-- Exercise objective --
Turn every line of the records below into a Markdown table with the columns Row and Line, numbering the rows in order and leaving out blank lines.

........

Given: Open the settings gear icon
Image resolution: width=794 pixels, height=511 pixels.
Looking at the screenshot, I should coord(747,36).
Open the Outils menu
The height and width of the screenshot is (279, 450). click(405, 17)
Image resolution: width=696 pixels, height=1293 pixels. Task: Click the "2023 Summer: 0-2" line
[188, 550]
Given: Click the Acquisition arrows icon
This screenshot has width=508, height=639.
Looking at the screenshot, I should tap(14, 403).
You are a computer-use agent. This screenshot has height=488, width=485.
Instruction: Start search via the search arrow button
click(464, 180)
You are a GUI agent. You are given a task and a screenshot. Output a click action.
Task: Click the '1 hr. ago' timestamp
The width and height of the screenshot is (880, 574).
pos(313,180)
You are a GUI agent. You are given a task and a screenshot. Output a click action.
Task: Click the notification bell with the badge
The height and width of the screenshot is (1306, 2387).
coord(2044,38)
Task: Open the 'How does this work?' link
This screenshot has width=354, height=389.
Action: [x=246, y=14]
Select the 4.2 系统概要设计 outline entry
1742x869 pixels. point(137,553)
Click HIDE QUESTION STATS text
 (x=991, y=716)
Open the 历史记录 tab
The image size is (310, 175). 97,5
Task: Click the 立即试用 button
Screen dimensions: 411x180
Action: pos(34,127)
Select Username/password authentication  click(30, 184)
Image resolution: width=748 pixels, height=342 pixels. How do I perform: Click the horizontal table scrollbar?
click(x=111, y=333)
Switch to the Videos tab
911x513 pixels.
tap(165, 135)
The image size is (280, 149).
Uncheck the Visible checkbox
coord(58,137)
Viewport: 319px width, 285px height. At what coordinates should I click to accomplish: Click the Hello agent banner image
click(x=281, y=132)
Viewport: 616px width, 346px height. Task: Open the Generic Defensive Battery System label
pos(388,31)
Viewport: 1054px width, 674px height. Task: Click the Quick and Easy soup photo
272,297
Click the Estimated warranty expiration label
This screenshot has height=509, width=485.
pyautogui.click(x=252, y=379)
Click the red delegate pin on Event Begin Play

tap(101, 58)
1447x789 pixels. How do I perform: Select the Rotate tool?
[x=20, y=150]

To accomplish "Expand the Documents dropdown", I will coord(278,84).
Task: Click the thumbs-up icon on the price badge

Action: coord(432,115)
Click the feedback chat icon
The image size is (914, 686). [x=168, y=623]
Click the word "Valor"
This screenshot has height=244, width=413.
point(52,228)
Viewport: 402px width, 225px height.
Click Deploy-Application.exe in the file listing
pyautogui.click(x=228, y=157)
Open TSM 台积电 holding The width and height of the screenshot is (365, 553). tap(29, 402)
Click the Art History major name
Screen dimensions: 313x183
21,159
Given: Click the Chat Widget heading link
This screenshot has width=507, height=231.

........

-- Result below --
| Row | Line |
|---|---|
| 1 | Given: Open the settings gear icon |
| 2 | Image resolution: width=794 pixels, height=511 pixels. |
| 3 | Looking at the screenshot, I should coord(747,36). |
| 4 | Open the Outils menu |
| 5 | The height and width of the screenshot is (279, 450). click(405, 17) |
| 6 | Image resolution: width=696 pixels, height=1293 pixels. Task: Click the "2023 Summer: 0-2" line |
| 7 | [188, 550] |
| 8 | Given: Click the Acquisition arrows icon |
| 9 | This screenshot has width=508, height=639. |
| 10 | Looking at the screenshot, I should tap(14, 403). |
| 11 | You are a computer-use agent. This screenshot has height=488, width=485. |
| 12 | Instruction: Start search via the search arrow button |
| 13 | click(464, 180) |
| 14 | You are a GUI agent. You are given a task and a screenshot. Output a click action. |
| 15 | Task: Click the '1 hr. ago' timestamp |
| 16 | The width and height of the screenshot is (880, 574). |
| 17 | pos(313,180) |
| 18 | You are a GUI agent. You are given a task and a screenshot. Output a click action. |
| 19 | Task: Click the notification bell with the badge |
| 20 | The height and width of the screenshot is (1306, 2387). |
| 21 | coord(2044,38) |
| 22 | Task: Open the 'How does this work?' link |
| 23 | This screenshot has width=354, height=389. |
| 24 | Action: [x=246, y=14] |
| 25 | Select the 4.2 系统概要设计 outline entry |
| 26 | 1742x869 pixels. point(137,553) |
| 27 | Click HIDE QUESTION STATS text |
| 28 |  (x=991, y=716) |
| 29 | Open the 历史记录 tab |
| 30 | The image size is (310, 175). 97,5 |
| 31 | Task: Click the 立即试用 button |
| 32 | Screen dimensions: 411x180 |
| 33 | Action: pos(34,127) |
| 34 | Select Username/password authentication  click(30, 184) |
| 35 | Image resolution: width=748 pixels, height=342 pixels. How do I perform: Click the horizontal table scrollbar? |
| 36 | click(x=111, y=333) |
| 37 | Switch to the Videos tab |
| 38 | 911x513 pixels. |
| 39 | tap(165, 135) |
| 40 | The image size is (280, 149). |
| 41 | Uncheck the Visible checkbox |
| 42 | coord(58,137) |
| 43 | Viewport: 319px width, 285px height. At what coordinates should I click to accomplish: Click the Hello agent banner image |
| 44 | click(x=281, y=132) |
| 45 | Viewport: 616px width, 346px height. Task: Open the Generic Defensive Battery System label |
| 46 | pos(388,31) |
| 47 | Viewport: 1054px width, 674px height. Task: Click the Quick and Easy soup photo |
| 48 | 272,297 |
| 49 | Click the Estimated warranty expiration label |
| 50 | This screenshot has height=509, width=485. |
| 51 | pyautogui.click(x=252, y=379) |
| 52 | Click the red delegate pin on Event Begin Play |
| 53 | tap(101, 58) |
| 54 | 1447x789 pixels. How do I perform: Select the Rotate tool? |
| 55 | [x=20, y=150] |
| 56 | To accomplish "Expand the Documents dropdown", I will coord(278,84). |
| 57 | Task: Click the thumbs-up icon on the price badge |
| 58 | Action: coord(432,115) |
| 59 | Click the feedback chat icon |
| 60 | The image size is (914, 686). [x=168, y=623] |
| 61 | Click the word "Valor" |
| 62 | This screenshot has height=244, width=413. |
| 63 | point(52,228) |
| 64 | Viewport: 402px width, 225px height. |
| 65 | Click Deploy-Application.exe in the file listing |
| 66 | pyautogui.click(x=228, y=157) |
| 67 | Open TSM 台积电 holding The width and height of the screenshot is (365, 553). tap(29, 402) |
| 68 | Click the Art History major name |
| 69 | Screen dimensions: 313x183 |
| 70 | 21,159 |
| 71 | Given: Click the Chat Widget heading link |
| 72 | This screenshot has width=507, height=231. |